This is the opinion of someone (not me) with a legal background regarding so-called Partygate......
1. It's a really odd scenario.
The photos/email evidence re gatherings is unlikely to be admissible because:
a) Illegally obtained, and
b) They've been altered by cropping, pixelating or blanking out names.
2. The gatherer of the evidence is required to explain the evidence, how obtained, disclose originals & any supporting documentation which may change how the evidence is perceived prior to the 'cherry picking'.
3. Then there's the potential offences committed in obtaining & publishing the evidence.
As a lawyer advising, I'd be pushing for questioning of those who disclosed the illegally obtained evidence, as there's no public interest defence available.
4. Who, what, when, where, how? Unlikely to get answers but then it opens up the dialogue to the potential offences under:
RIPA (public servant/officials/body),
Official Secrets Act & a whole myriad of data protection & human rights provisions.
& breaches of Codes of Conduct.
5. Fixed penalty fine(s) for those found to be in breach of Covid Regulations.
Potential jail sentences for those who obtained & published evidence illegally obtained.
6. Will the Met investigation focus entirely on the gatherings & merely perform a box ticking exercise, or will it look to the illegally obtained evidence & the investigation will become something more serious?
7. Those who've gathered & published evidence in theory face stiffer sentences that those who may have breached Covid Regulations.
Discounting illegally obtained evidence leaves very little for the Police to go on & it's what they're obliged to do in law, but the mob are baying.
8. Politically, is it better to accept a fine for maybe 1 breach just to draw a line under it (although unlikely to satisfy the media), or to turn it into a far reaching investigation with serious implications for those involved?

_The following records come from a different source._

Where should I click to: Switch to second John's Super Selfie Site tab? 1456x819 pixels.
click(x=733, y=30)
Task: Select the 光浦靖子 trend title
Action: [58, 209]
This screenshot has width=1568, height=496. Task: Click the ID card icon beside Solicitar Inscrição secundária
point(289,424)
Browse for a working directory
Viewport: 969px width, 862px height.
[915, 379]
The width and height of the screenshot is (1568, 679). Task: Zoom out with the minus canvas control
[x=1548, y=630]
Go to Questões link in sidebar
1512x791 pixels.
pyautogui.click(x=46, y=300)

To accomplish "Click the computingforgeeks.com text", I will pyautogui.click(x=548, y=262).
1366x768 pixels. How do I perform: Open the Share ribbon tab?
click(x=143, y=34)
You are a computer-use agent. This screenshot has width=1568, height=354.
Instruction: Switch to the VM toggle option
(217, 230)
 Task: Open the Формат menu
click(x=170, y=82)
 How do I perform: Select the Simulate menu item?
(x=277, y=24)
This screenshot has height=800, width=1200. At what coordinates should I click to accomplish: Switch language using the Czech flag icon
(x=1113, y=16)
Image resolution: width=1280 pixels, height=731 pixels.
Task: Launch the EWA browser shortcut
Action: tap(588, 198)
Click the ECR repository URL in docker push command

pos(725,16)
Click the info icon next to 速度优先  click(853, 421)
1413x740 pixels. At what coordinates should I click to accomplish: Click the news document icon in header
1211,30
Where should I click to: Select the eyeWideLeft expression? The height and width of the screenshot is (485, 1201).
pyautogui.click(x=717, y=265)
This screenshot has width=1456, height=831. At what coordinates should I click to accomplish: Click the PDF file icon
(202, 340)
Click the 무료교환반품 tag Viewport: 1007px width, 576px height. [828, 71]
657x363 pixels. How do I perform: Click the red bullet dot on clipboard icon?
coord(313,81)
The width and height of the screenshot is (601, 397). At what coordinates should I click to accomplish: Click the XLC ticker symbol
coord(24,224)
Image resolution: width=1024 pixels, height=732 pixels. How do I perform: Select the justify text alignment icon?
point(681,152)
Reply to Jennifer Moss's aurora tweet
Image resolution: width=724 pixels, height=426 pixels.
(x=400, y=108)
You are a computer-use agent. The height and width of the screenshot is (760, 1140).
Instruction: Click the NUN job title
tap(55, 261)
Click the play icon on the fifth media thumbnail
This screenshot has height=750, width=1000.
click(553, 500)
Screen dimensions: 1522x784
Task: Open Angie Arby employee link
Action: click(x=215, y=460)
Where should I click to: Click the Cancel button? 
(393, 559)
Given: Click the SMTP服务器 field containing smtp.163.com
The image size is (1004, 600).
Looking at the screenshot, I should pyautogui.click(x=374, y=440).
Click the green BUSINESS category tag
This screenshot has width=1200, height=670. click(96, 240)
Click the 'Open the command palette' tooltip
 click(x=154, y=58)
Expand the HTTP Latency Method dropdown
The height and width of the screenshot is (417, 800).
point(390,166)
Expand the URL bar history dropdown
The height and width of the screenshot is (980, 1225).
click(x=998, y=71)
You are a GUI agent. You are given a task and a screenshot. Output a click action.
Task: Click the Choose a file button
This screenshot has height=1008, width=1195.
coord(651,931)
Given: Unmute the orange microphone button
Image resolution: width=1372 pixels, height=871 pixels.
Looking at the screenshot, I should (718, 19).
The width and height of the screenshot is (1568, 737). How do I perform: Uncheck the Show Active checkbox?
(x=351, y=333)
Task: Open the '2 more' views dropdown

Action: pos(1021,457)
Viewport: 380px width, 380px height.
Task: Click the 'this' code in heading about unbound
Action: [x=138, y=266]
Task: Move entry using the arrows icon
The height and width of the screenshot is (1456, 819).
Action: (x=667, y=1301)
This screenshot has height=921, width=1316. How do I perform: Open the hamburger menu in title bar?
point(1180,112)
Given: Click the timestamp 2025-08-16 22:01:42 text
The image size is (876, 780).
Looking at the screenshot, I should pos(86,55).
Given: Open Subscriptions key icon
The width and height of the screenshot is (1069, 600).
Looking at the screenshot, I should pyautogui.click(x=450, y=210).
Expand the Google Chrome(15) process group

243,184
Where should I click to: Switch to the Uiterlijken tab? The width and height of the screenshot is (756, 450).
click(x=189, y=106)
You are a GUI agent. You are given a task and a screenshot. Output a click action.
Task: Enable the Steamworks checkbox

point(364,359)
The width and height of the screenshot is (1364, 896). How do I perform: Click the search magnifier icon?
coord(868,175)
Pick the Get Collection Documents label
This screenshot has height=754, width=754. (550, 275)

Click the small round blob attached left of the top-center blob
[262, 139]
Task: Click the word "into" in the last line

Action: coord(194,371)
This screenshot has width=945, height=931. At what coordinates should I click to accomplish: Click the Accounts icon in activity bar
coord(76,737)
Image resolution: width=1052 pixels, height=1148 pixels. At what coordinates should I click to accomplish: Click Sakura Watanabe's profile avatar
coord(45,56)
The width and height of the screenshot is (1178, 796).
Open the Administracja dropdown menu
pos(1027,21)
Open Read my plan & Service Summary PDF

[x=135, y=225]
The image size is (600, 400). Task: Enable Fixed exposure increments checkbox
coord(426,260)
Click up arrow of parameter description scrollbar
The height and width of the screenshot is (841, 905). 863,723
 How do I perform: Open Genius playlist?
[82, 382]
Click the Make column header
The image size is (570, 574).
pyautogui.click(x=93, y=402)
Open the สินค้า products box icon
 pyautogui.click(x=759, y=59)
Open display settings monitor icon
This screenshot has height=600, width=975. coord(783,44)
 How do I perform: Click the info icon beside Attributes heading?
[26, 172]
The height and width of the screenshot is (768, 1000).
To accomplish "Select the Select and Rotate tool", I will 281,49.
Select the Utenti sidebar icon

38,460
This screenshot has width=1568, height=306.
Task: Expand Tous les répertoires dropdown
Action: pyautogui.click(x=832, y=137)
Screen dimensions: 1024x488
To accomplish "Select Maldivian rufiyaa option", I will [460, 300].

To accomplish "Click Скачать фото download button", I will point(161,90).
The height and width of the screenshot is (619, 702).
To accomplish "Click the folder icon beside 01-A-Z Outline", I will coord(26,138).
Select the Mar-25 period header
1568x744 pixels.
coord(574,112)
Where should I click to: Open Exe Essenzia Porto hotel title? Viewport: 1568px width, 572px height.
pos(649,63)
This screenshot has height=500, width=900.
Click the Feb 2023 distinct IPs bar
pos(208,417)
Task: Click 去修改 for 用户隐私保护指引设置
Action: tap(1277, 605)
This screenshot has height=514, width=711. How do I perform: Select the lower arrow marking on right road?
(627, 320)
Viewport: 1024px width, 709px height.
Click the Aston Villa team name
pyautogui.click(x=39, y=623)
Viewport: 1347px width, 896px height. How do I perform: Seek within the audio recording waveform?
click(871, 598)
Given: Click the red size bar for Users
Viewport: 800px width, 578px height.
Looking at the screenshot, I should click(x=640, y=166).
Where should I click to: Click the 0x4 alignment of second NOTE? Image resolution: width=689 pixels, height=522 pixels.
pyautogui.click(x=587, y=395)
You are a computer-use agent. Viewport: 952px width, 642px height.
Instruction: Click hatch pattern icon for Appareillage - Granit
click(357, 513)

9. Personally, I'd go for the latter. Leaking confidential information is serious. The unscrupulous or skint can find themselves tempted to disclose information to less benign individuals than the media. Passwords, details of room layouts, security set ups...
10. As events unfold in Eastern Europe, the notion that leaking photographs of protected areas of government premises is just fodder for the Press is less persuasive. It becomes something more serious that cannot be overlooked.
11. Also worth noting the anomaly re Cummings.
He escaped a fixed penalty notice following Barnard Castle due to lapse of time.
He now seems to be offering evidence in the hope those who protected him are culpable of the same offence.